**What to produce**
Collect all lines from the listing that include the string "chevron".

**Task data**
• • • •

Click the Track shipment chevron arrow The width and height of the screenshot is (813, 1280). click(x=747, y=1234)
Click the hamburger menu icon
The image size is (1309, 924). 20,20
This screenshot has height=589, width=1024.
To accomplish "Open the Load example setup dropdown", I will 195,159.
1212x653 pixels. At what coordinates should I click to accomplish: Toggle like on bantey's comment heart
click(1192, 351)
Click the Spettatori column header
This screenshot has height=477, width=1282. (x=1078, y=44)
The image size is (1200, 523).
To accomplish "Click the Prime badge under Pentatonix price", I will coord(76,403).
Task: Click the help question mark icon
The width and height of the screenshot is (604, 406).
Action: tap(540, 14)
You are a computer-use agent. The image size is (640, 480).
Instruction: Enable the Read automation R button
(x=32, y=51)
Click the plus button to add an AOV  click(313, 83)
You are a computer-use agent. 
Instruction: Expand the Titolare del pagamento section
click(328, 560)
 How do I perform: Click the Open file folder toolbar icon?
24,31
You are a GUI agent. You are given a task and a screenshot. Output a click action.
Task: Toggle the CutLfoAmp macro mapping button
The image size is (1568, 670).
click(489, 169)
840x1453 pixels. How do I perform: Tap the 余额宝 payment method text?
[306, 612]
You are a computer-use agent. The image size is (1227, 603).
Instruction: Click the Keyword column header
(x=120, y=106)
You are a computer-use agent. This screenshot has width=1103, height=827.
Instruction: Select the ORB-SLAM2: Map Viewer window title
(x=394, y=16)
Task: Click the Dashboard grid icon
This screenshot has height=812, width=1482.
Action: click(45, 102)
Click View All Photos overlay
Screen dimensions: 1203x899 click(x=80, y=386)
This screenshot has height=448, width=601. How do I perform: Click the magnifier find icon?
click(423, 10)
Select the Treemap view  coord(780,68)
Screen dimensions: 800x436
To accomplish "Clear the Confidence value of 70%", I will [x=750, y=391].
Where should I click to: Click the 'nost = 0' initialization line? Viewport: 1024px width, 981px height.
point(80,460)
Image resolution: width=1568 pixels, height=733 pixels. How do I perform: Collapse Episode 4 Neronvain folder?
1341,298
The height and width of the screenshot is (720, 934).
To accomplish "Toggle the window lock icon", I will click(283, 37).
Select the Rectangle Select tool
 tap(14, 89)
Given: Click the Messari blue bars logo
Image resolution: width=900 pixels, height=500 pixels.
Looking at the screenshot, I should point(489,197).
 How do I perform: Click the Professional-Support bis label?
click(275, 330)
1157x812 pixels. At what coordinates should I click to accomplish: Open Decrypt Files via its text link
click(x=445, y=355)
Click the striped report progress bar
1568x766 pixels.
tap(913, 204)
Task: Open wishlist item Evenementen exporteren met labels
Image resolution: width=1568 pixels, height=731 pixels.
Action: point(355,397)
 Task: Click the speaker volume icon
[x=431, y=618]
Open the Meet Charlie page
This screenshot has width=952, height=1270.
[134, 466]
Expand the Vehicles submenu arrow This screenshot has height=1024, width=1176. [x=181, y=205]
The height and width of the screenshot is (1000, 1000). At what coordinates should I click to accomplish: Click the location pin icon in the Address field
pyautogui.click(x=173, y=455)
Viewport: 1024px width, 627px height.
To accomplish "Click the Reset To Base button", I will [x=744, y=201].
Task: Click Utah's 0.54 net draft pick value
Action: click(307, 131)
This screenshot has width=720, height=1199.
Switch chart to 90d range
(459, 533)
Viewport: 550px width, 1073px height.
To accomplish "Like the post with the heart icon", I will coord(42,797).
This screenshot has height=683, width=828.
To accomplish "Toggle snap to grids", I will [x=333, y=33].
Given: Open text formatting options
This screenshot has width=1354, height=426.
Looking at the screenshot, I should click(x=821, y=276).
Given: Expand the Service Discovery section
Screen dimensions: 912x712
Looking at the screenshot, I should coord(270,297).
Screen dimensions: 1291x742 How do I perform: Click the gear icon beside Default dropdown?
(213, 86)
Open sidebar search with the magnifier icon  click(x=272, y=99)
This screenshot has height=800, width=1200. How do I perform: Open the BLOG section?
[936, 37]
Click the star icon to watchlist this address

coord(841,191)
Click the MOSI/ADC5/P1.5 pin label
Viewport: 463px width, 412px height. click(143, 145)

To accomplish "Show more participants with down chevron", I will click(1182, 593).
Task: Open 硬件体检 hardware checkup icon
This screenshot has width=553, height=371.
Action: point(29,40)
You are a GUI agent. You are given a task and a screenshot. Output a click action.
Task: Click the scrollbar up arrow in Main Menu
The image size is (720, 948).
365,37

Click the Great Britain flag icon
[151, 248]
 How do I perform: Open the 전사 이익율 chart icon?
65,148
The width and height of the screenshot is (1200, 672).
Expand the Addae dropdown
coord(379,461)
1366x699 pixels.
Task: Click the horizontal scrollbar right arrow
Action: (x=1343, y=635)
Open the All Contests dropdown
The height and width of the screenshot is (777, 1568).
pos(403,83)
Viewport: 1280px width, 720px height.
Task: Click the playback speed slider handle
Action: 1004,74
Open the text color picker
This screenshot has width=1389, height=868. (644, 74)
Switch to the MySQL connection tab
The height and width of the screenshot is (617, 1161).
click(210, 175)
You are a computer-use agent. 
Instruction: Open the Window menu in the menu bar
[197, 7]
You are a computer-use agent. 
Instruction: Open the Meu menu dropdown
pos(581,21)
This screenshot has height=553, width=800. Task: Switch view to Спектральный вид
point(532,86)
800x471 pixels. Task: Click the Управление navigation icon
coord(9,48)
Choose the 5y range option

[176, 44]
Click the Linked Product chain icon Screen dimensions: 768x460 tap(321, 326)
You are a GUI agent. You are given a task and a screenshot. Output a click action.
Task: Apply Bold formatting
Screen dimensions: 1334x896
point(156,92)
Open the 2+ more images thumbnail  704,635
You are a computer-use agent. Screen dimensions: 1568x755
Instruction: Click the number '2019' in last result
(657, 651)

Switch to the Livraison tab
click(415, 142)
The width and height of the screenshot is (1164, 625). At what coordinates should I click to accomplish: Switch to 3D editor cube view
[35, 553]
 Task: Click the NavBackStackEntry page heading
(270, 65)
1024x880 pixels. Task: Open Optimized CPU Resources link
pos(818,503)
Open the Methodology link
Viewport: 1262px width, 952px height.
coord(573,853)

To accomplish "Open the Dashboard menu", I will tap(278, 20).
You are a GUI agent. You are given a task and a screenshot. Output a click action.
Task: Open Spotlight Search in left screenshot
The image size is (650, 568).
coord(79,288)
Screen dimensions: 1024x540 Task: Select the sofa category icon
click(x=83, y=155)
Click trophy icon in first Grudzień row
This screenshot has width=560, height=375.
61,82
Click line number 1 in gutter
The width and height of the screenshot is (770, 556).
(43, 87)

• • • •

**Output below**
Click the Track shipment chevron arrow The width and height of the screenshot is (813, 1280). click(x=747, y=1234)
To accomplish "Show more participants with down chevron", I will click(1182, 593).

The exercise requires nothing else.